____ Document

Stutters Generating Terrain Collision on Separate Thread

Solved!

Something to I needed to add to the solution before it started working is the vertices in the correct winding order:

var indicies = surface_arrays[Mesh.ARRAY_INDEX]
var verts = surface_arrays[Mesh.ARRAY_VERTEX]
var wound_verts: Array[Vector3]
for i in indicies:
  wound_verts.append(verts[i])

Then I could call u/Monday’s function like so: create_collision_shape(wound_verts)

Godot Version

4.6.1

Question

I’m making a 3D procedural terrain generation project.

I’ve got the terrain to generate on a separate thread with LOD switching working just fine, but when I try to generate a collision shape via MeshInstance3D.mesh.create_trimesh_shape(), I keep getting stutters.

It’s especially confusing, because these feel like the same stutters I was getting back when I was generating the terrain on the main thread. Generating the terrain on a separate thread fixed that issue.

I’m generating the collision shape on the same thread that is generating the terrain, so I don’t know why it’s causing the main thread to lock up. I don’t see anything obvious in the profiler other than a huge spike when generating the collider.

________
____ Recorded data

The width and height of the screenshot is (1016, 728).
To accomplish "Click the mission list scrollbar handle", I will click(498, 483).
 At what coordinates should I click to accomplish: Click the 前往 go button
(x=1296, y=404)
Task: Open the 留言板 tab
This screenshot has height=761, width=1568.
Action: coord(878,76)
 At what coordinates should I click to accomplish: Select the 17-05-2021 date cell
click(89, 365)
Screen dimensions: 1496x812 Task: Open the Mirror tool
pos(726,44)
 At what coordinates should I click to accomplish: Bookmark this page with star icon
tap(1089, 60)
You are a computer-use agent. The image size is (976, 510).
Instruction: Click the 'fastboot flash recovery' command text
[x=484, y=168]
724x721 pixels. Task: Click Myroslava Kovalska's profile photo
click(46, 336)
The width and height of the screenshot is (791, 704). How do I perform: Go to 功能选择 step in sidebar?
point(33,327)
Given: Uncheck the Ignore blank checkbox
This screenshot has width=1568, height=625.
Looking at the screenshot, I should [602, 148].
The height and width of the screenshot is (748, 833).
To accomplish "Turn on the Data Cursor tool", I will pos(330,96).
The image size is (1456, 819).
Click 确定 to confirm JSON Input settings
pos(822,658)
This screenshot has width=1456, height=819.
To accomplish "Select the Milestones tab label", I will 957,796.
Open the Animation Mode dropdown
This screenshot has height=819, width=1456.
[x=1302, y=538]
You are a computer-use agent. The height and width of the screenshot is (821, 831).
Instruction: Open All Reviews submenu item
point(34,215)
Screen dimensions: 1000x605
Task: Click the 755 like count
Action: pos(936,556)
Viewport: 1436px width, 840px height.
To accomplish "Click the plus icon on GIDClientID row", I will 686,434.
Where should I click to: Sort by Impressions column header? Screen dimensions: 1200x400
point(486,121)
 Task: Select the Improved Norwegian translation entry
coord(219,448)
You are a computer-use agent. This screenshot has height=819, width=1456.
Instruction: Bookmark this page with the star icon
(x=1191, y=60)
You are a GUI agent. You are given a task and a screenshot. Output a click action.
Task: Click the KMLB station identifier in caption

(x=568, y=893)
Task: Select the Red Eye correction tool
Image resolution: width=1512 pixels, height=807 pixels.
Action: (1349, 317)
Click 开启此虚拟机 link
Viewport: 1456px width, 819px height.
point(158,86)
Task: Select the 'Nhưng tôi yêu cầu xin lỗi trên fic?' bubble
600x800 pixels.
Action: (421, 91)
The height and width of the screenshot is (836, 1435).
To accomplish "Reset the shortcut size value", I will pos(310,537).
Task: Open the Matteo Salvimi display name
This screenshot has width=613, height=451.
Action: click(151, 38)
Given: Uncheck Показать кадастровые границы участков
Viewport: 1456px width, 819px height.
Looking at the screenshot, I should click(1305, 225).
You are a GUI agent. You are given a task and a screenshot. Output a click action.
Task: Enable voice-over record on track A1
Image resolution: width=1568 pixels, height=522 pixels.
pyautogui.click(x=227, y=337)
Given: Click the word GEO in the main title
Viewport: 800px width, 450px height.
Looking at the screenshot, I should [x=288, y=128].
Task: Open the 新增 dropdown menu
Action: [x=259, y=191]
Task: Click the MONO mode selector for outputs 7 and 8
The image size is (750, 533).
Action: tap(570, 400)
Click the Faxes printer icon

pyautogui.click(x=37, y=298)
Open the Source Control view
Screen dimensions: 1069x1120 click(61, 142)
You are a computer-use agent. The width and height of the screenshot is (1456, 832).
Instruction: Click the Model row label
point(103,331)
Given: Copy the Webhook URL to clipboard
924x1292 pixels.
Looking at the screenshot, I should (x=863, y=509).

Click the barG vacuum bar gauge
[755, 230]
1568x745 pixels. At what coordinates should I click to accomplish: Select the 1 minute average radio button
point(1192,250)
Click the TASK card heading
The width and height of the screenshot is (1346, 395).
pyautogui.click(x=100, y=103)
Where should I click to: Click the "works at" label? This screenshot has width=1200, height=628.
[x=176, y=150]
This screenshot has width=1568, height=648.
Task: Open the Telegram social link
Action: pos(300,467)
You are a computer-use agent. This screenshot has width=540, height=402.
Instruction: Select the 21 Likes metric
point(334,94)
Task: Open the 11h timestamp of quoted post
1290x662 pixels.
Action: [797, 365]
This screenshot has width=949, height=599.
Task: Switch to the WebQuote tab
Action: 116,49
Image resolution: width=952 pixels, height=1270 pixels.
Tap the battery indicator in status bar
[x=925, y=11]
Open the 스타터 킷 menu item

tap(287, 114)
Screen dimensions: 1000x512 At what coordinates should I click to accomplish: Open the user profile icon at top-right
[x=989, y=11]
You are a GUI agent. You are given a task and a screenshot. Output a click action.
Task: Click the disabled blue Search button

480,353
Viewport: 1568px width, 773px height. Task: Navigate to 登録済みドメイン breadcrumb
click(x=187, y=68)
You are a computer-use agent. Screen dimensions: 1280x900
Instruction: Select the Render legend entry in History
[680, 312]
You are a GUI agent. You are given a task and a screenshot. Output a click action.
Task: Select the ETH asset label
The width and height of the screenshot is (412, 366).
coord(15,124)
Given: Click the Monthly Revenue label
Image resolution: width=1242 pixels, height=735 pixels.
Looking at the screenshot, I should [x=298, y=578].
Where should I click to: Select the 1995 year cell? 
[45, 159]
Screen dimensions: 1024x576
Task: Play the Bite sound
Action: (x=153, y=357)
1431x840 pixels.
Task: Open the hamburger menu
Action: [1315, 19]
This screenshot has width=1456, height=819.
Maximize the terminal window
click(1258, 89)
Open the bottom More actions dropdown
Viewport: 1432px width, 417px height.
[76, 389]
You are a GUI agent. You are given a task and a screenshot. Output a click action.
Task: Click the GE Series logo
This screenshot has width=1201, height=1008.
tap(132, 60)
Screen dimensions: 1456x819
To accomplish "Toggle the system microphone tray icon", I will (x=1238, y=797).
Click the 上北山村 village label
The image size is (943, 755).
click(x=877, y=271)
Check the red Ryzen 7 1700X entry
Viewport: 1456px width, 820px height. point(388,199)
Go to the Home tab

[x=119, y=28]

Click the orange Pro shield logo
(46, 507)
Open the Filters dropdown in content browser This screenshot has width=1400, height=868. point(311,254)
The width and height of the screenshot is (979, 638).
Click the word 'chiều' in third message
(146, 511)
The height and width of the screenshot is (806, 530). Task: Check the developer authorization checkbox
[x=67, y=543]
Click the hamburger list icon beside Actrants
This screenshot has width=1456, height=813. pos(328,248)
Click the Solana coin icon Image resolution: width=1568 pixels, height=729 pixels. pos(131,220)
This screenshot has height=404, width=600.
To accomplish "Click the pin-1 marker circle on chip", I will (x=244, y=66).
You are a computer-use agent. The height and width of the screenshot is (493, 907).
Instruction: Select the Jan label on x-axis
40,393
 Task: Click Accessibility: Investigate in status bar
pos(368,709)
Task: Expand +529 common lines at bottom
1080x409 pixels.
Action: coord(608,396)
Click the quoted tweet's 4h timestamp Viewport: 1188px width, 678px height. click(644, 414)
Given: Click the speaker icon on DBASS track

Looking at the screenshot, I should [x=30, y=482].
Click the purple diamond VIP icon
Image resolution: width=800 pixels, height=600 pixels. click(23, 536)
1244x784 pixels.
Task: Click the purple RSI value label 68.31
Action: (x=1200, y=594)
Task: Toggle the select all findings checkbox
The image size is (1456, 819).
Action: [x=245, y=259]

________

Exercises:
• a. Write out the lines of the records, beginning at the line that contains "Task: Open the 留言板 tab" and stopping after the line that contains "tap(1089, 60)".
• b. Continue the forum thread on collision stutters during terrain generation, starting after its final sentence.

Outputs:
• a.
Task: Open the 留言板 tab
This screenshot has height=761, width=1568.
Action: coord(878,76)
 At what coordinates should I click to accomplish: Select the 17-05-2021 date cell
click(89, 365)
Screen dimensions: 1496x812 Task: Open the Mirror tool
pos(726,44)
 At what coordinates should I click to accomplish: Bookmark this page with star icon
tap(1089, 60)

• b.
I’m pretty new to threads so I feel like I’m missing something obvious. I’m not doing the calculations on the main thread, so why is it still causing stutters???

Below is the relevant code. I’ve excluded some sections for brevity, but the basic flow is like this:

  1. TerrainGenerator.gd checks every frame if it should generate another chunk
    1. If it should generate a chunk, it marks the chunk as unready and delegates it to the terrain_thread as soon as it’s available.
    2. This thread creates a new TerrainChunk.gd node and calls add_terrain()
  2. TerrainChunk.gd instantiates the terrain node that will get added to the scene: TerrainScene.gd
    1. This node generates the mesh with SurfaceTool.
    2. It also generates the collider here.
      1. commenting out the collider code removes the stutters.
  3. TerrainChunk.gd is added to a terrain_container node that lives on the main scene.

TerrainGenerator.gd

func _physics_process(delta: float) -> void:
  clean_up_chunks()
  update_visible_chunks()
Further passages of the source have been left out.